To find the present value of the future payments, we need to discount each payment back to its present value using the given interest rate.
Let's calculate the present value for each payment separately.
First payment of $1000:
Since this payment is made now, its present value is equal to its future value. So, the present value of the first payment is $1000.
Second payment of $1000 [after 1 year]:
To find the present value of this payment, we need to discount it back 1 year at an interest rate of 8% compounded quarterly. Quarterly compounding means that the interest rate per quarter is 8%/4 = 2%.
Using the compound interest formula, the present value (PV) of the second payment can be calculated as:
PV = FV / (1+r)^n
Where FV is the future value, r is the interest rate per period, and n is the number of periods.
In this case, FV = $1000, r = 2% or 0.02, and n = 4 (since there are 4 quarters in a year).
PV = $1000 / (1+0.02)^4
PV = $1000 / (1.02)^4
PV ≈ $924.16
Third payment of $1000 [after 2 years]:
Using the same formula as above, the present value (PV) of the third payment can be calculated as:
PV = FV / (1+r)^n
In this case, FV = $1000, r = 2% or 0.02, and n = 8 (since there are 8 quarters in 2 years).
PV = $1000 / (1+0.02)^8
PV = $1000 / (1.02)^8
PV ≈ $852.57
Lastly, to find the total present value of the payments, we need to sum up the present values of each payment.
Total Present Value = Present Value of the first payment + Present Value of the second payment + Present Value of the third payment
Total Present Value = $1000 + $924.16 + $852.57
Total Present Value ≈ $2776.73
Therefore, the present value of the payments is approximately $2776.73.
To calculate the present value of future payments, we need to discount each payment to its present value using the formula for compound interest:
Present Value = Future Value / (1 + r)^n
Where:
- Future Value is the amount to be paid in the future
- r is the interest rate per compounding period
- n is the number of compounding periods
In this case, the future payments are $1000 each, and the interest rate is 8% compounded quarterly.

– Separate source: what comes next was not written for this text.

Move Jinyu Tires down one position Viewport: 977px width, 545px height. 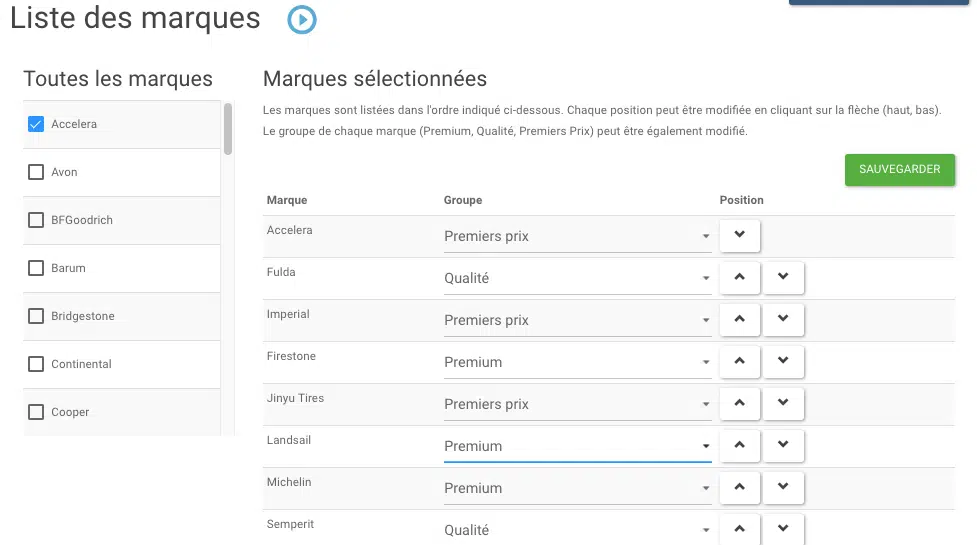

Let's calculate the present value for each payment and sum them up:
Payment 1 (now):
Present Value 1 = $1000 / (1 + 0.08/4)^0 = $1000 / (1 + 0.02)^0 = $1000
Payment 2 (after 1 year):
Present Value 2 = $1000 / (1 + 0.08/4)^4 = $1000 / (1 + 0.02)^4 = $924.20 (rounded to two decimal places)

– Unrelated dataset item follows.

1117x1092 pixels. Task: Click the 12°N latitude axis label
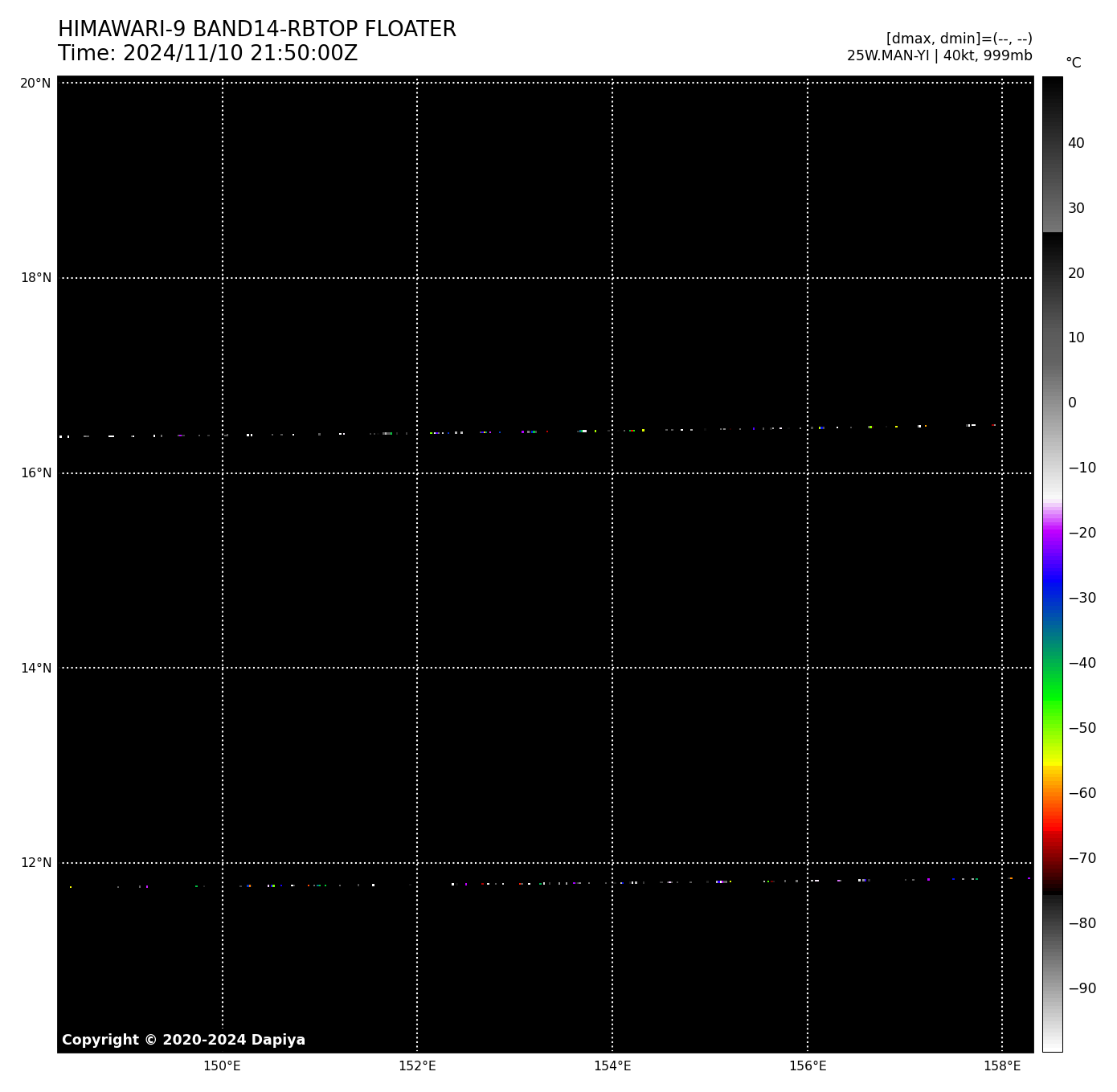tap(35, 863)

Payment 3 (after 2 years):
Present Value 3 = $1000 / (1 + 0.08/4)^8 = $1000 / (1 + 0.02)^8 = $853.18 (rounded to two decimal places)
Now, we can sum up the present values of all three payments:
Present Value Total = Present Value 1 + Present Value 2 + Present Value 3
Present Value Total = $1000 + $924.20 + $853.18
Present Value Total = $2777.38 (rounded to two decimal places)

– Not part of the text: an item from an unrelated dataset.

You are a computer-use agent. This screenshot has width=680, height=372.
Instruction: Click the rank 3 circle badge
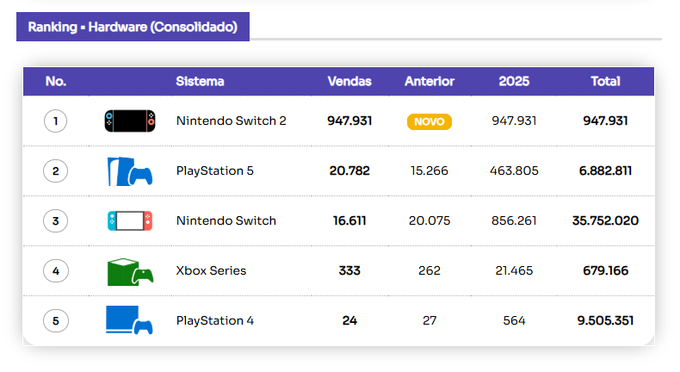click(56, 221)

Therefore, the present value of these three payments is $2777.38.
To find the present value of future payments, we need to discount each payment back to the present using the formula for the present value of a lump sum.
The formula is:
PV = FV / (1 + r/n)^(n*t)
Where:
PV = Present Value
FV = Future Value
r = Interest Rate
n = Number of compounding periods per year
t = Number of years
In this case, the future payments are $1000 each, there are 2 years until the final payment, and the interest rate is 8%. The payments are compounded quarterly, so there are 4 compounding periods per year.
Let's calculate the present value of each payment step-by-step and then sum them up:
1. Present Value of $1000 after 1 year:
PV1 = 1000 / (1 + 0.08/4)^(4*1)
PV1 = 1000 / (1 + 0.02)^4
PV1 = 1000 / (1.02)^4
PV1 ≈ $924.32
2. Present Value of $1000 after 2 years:
PV2 = 1000 / (1 + 0.08/4)^(4*2)
PV2 = 1000 / (1 + 0.02)^8
PV2 = 1000 / (1.02)^8
PV2 ≈ $857.34
3. Present Value of $1000 after 3 years:
PV3 = 1000 / (1 + 0.08/4)^(4*3)
PV3 = 1000 / (1 + 0.02)^12
PV3 = 1000 / (1.02)^12
PV3 ≈ $793.83
Now, let's sum up the present values of all three payments to find the total present value of the debt:
Total Present Value = PV1 + PV2 + PV3
Total Present Value ≈ $924.32 + $857.34 + $793.83
Total Present Value ≈ $2,575.49
Therefore, the present value of these payments is approximately $2,575.49.